* SUPPLIED RECORDS *
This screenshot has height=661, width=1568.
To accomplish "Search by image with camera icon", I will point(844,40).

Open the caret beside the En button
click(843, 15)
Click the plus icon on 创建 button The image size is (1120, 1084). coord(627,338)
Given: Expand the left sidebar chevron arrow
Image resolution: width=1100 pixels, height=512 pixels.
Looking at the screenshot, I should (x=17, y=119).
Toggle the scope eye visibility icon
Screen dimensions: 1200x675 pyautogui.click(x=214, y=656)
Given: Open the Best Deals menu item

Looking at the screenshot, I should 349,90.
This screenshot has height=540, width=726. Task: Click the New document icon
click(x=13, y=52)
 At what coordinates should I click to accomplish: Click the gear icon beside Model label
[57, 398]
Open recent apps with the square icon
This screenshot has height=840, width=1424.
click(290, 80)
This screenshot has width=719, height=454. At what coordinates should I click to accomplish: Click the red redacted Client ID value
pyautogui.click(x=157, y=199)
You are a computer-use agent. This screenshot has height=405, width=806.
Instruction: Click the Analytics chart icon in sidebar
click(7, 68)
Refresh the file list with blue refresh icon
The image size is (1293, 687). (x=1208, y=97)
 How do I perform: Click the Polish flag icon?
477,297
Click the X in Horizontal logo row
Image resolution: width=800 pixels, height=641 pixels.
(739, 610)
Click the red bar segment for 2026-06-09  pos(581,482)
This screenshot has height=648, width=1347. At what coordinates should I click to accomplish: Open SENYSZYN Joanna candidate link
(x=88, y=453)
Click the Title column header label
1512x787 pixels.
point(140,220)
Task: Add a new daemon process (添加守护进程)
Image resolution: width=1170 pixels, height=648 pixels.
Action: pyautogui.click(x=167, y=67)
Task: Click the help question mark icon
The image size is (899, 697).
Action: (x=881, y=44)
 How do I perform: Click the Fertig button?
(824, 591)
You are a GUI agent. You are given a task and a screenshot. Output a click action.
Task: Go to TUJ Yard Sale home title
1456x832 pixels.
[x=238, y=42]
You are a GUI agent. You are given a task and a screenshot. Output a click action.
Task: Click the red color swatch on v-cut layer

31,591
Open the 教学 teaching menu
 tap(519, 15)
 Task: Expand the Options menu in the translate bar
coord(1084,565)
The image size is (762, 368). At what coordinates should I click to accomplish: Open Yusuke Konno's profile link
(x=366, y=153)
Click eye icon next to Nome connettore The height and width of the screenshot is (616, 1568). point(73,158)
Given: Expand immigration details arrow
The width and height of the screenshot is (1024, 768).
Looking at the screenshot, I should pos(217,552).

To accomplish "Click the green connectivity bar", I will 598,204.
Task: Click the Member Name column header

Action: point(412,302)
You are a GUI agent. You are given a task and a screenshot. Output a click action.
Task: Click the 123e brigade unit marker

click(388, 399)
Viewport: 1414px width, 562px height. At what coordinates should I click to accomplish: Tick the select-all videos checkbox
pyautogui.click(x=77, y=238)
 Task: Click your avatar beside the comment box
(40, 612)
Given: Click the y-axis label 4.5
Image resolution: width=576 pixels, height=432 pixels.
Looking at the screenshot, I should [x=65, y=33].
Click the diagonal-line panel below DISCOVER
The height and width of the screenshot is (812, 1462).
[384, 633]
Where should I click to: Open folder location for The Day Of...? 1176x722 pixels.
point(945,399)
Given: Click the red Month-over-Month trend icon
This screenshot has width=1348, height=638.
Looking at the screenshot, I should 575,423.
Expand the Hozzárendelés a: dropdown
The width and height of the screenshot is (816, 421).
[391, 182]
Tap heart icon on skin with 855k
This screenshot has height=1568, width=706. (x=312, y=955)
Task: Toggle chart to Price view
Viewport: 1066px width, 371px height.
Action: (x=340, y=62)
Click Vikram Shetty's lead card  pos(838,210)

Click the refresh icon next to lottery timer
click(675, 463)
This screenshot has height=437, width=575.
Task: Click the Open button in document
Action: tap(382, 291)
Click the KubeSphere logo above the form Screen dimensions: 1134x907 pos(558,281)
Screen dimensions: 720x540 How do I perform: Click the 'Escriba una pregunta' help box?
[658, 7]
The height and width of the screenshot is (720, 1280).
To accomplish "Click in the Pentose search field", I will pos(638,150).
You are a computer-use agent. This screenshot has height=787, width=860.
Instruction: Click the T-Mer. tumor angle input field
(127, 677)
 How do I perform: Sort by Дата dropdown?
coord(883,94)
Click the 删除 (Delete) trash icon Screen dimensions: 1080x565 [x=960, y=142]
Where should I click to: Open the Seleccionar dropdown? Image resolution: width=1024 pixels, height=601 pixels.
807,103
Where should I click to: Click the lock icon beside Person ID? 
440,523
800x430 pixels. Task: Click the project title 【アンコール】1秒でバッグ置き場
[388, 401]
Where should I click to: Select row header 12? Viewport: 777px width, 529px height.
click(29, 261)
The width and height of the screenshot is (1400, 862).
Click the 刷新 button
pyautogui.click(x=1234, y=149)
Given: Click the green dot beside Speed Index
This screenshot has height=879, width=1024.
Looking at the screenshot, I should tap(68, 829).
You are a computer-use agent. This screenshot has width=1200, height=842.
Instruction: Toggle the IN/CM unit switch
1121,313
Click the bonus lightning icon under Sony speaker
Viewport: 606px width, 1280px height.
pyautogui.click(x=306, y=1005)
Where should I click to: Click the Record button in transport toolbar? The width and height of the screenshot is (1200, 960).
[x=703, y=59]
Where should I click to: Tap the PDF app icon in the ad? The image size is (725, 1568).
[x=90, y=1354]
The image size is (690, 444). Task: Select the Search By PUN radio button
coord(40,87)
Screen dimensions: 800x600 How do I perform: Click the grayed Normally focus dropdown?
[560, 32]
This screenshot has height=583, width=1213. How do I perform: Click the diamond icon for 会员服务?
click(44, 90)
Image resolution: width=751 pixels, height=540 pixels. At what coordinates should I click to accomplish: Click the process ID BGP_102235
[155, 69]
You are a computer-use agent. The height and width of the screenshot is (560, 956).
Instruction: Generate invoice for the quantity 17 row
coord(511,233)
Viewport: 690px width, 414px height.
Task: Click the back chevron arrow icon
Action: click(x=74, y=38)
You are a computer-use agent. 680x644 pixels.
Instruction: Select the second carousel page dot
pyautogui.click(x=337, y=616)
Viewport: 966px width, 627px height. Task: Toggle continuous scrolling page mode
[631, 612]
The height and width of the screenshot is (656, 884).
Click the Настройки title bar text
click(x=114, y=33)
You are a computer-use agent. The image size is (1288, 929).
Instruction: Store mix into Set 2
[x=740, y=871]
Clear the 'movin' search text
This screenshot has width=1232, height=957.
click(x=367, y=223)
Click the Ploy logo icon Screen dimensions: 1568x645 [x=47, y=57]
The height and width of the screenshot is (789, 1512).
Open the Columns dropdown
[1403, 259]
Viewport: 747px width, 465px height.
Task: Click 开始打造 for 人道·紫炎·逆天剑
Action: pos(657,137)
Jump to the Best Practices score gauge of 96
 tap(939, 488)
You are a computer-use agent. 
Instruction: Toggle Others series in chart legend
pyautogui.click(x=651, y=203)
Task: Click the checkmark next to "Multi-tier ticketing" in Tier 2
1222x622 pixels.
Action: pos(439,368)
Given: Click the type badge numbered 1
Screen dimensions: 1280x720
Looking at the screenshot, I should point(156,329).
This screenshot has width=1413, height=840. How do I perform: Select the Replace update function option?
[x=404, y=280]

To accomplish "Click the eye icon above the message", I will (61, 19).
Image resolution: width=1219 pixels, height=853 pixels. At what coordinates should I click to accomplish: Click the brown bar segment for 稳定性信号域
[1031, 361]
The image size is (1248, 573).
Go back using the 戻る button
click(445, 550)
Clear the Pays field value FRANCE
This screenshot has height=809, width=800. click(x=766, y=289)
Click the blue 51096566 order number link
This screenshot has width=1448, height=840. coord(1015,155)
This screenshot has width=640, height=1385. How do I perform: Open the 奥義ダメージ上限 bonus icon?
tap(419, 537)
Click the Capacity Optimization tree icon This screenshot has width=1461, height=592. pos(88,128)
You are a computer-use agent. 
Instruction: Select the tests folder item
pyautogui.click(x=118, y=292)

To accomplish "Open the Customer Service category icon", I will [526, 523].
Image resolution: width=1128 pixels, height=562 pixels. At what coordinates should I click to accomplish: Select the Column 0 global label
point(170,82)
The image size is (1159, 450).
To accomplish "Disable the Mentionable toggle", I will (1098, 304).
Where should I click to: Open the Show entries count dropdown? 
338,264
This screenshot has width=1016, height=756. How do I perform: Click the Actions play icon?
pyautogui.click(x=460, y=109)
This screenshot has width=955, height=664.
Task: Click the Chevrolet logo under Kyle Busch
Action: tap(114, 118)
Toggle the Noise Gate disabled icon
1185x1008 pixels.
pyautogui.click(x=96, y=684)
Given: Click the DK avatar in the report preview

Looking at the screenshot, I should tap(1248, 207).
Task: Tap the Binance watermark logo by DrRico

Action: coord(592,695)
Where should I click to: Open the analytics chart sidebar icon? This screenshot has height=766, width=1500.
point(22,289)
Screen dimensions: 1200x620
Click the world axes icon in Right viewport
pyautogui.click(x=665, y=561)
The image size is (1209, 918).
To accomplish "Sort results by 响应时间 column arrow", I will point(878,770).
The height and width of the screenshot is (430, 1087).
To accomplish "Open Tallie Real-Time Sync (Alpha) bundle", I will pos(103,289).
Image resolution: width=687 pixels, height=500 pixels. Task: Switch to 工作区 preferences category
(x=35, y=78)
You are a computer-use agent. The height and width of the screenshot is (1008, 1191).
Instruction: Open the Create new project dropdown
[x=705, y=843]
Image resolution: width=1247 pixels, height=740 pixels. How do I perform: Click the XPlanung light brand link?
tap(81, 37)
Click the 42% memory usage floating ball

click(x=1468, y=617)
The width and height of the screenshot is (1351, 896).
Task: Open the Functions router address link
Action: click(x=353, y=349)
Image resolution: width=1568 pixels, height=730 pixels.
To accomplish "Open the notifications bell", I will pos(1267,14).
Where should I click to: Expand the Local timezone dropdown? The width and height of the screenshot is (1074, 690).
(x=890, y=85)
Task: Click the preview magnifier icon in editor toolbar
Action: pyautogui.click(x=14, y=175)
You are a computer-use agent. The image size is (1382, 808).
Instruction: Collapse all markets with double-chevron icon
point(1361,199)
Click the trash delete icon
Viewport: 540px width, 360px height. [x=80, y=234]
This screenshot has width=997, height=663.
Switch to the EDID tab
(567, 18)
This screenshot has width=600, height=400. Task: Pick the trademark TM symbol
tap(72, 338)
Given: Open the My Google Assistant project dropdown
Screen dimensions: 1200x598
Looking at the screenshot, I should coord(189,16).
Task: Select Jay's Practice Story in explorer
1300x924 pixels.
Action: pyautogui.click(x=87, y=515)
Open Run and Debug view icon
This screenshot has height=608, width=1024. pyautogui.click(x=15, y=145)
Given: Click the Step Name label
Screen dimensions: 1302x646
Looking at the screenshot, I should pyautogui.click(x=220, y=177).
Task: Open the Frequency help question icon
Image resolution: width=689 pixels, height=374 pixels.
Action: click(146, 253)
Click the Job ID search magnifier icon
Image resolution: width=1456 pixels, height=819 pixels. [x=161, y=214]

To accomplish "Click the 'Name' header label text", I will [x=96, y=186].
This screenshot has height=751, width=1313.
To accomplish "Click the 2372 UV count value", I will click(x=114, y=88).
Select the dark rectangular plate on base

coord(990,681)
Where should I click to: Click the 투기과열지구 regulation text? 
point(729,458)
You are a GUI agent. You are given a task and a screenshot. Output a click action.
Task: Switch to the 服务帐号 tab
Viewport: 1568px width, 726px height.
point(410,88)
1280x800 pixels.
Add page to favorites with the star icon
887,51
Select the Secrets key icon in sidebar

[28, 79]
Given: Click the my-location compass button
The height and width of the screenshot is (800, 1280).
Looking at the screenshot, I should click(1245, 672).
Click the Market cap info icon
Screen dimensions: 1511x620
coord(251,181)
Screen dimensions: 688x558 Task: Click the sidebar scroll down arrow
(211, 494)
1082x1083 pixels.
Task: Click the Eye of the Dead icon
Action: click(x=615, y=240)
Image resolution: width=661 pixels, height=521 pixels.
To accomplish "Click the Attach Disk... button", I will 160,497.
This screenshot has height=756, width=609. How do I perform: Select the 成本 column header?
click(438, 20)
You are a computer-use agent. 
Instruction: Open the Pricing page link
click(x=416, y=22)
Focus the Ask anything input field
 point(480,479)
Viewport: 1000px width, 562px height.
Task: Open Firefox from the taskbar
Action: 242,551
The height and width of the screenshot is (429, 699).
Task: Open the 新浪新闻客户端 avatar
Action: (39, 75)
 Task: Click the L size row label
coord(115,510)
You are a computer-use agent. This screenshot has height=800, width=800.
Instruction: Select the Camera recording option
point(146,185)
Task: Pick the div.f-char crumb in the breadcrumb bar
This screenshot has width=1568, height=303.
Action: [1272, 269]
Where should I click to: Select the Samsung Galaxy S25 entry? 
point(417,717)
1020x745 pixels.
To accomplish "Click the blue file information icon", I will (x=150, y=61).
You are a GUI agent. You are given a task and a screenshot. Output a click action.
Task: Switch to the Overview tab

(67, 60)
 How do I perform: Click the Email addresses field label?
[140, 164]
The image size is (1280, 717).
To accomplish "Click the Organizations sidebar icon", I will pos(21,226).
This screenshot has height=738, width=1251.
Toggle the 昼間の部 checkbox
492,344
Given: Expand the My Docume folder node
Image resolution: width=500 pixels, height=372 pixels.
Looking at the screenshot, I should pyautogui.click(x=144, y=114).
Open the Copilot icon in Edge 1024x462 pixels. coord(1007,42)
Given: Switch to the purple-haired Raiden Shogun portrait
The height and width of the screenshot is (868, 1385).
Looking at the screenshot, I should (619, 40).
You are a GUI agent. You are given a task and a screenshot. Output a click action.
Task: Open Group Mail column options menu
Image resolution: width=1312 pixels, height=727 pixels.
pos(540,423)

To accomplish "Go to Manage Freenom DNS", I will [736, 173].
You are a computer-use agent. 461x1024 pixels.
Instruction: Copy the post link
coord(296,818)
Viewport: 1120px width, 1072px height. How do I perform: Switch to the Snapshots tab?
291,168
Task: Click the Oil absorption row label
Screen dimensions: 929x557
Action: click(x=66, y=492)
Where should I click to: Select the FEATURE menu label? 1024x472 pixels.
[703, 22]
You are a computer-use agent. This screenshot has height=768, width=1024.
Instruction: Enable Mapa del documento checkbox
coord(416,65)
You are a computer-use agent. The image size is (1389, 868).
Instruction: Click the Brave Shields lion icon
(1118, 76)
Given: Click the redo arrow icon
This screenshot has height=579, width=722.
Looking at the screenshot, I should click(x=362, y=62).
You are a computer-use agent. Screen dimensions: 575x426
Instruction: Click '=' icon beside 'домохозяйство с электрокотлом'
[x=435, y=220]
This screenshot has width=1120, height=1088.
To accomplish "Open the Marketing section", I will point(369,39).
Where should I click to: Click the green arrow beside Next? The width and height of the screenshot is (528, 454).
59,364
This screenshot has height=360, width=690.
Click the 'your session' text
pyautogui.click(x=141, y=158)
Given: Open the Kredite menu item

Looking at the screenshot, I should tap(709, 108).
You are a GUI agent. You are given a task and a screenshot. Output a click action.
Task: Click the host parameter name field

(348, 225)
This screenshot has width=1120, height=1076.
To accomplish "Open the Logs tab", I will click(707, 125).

* WHAT YOU ARE ASKED TO DO *
The reply should consist of a single number: how many lines in the listing contain the word "question".

* FINISHED TASK *
2